+++ Excerpted records +++

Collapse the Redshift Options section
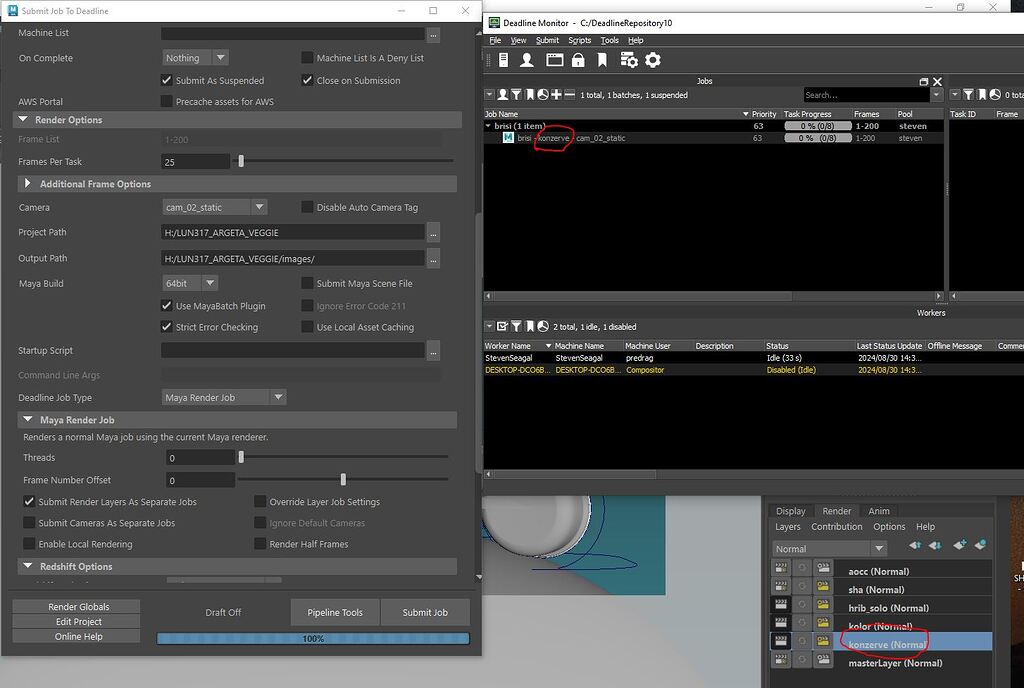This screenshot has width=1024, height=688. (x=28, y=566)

+++
+++ Excerpted records +++

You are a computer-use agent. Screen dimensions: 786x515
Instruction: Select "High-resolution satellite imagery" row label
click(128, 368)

+++

| Exercise instructions |
Rewrite the material starting at the line that contains "You are a computer-use" and ending at the line that contains "click(128, 368)", substituting "assistant" for "agent" and leaving everything else unchanged. Give only those lines.

| Response for this exercise |
You are a computer-use assistant. Screen dimensions: 786x515
Instruction: Select "High-resolution satellite imagery" row label
click(128, 368)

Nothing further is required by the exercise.